Jonathan Ernst | Reuters
The head of the White House budget office on Thursday refused to direct staff and resources to help with the incoming Biden administration’s spending plans, amid an escalating dispute over what responsibilities the office has during the transition process.
Russ Vought, Office of Management and Budget Director, pushed back allegations of disability made by President-elect Joe Biden’s transition team, adding that his agency will not partner with alleged efforts to “dismantle” Trump administrative policies.
“Our system of government has a president and an administration,” said Vought in a letter to Biden’s interim chief Ted Kaufman.
Vought’s letter, posted publicly on his Twitter account, fueled the simmering dispute between President Donald Trump’s administration and the incoming Biden team.
Biden spokesman Andrew Bates in a statement called it “unacceptable” amid a time of economic hardship, “hampering the US government’s ability to budget and efficiently aid those most in need, in particular explicit reasons. ” , declared partiality. “
“The last two paragraphs of this letter confirm exactly what the transition said yesterday and contradict the opening of the letter with an openly political admission of what is really happening – given the way OMB works during each change of presidency for decades,” said Bates . “The president-elect will continue to work in good faith to get our country out of this emergency as quickly as possible. There is a responsible approach.”
In a speech on Monday, Biden highlighted OMB and Defense Department leaders for setting up “roadblocks” that hampered his efforts to prepare for the presidency.
“Right now we just don’t get all of the information we need from the outgoing administration in key national security areas,” Biden said at the time. “In my opinion, it’s nothing less than irresponsibility.”
Acting defense chief Christopher Miller responded later that day, saying in a statement that the Pentagon’s efforts “have outstripped those of the youngest administrations in more than three weeks.”
In a virtual briefing on Wednesday, the new White House press secretary Jen Psaki and Biden’s advisor Yohannes Abraham criticized these agencies again.
“There is no question that the process will be delayed by what we’ve seen from the outgoing OMB,” said Abraham. “It takes man-hours to prepare the budget and requires the analytical support that was part of OMB’s commitment to previous transitions that we have not received.”
In the past, OMB has provided incoming administrations with economic and budgetary information well in advance of Inauguration Day in order to prepare them for the swift submission of the new President’s budget.
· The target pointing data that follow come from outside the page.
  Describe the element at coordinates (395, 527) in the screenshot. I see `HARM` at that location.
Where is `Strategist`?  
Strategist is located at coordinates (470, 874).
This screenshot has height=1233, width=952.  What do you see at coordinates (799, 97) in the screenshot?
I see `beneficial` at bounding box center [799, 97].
The document is technically due on the first Monday in February, but has been delayed in the past.
Bloomberg reported earlier Thursday, citing people familiar with the matter, that Vought was preventing members of the Biden team from meeting with budget officials as he intended to finalize and publish new regulations before the Trump administration ends goes.
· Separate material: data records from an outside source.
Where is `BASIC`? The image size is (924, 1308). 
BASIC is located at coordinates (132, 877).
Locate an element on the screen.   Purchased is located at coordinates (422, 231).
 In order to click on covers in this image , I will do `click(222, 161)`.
In his letter to Kaufman, Vought said the record shows that “OMB has fully participated in reasonable transition efforts.”
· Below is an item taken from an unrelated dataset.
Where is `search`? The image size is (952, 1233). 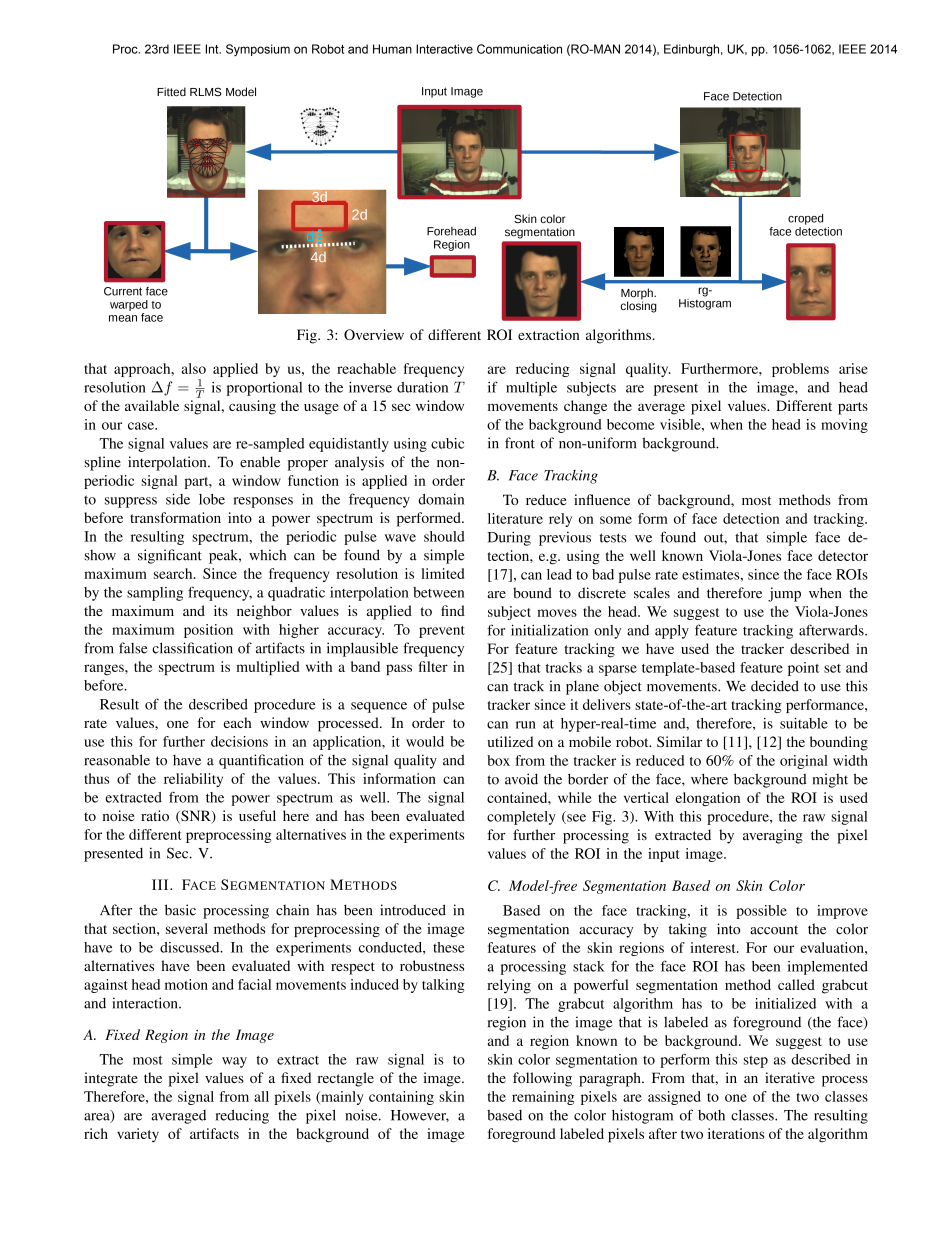 search is located at coordinates (174, 573).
Vought said the budget agency held more than 45 meetings with Biden staff and provided “all information requested” about ongoing programs. He also said Biden’s team was briefed on the Trump administration’s coronavirus relief efforts, including Operation Warp Speed, the White House’s vaccine development and distribution plan.
“What we didn’t and won’t do is use current OMB staff to write this [Biden transition team’s] Legislative proposals to dismantle the work of this government, “Vought said in his letter.
“OMB staff are working on the policies of this administration and will continue to do so through the last day of their tenure. Redirecting staff and resources to develop your team’s budget proposals is not the responsibility of the OMB transition.”
Vought added, “OMB will not be involved in developing strategies that weaken border security, undermine the president’s deregulation successes, and draft budgets that will bankrupt America.”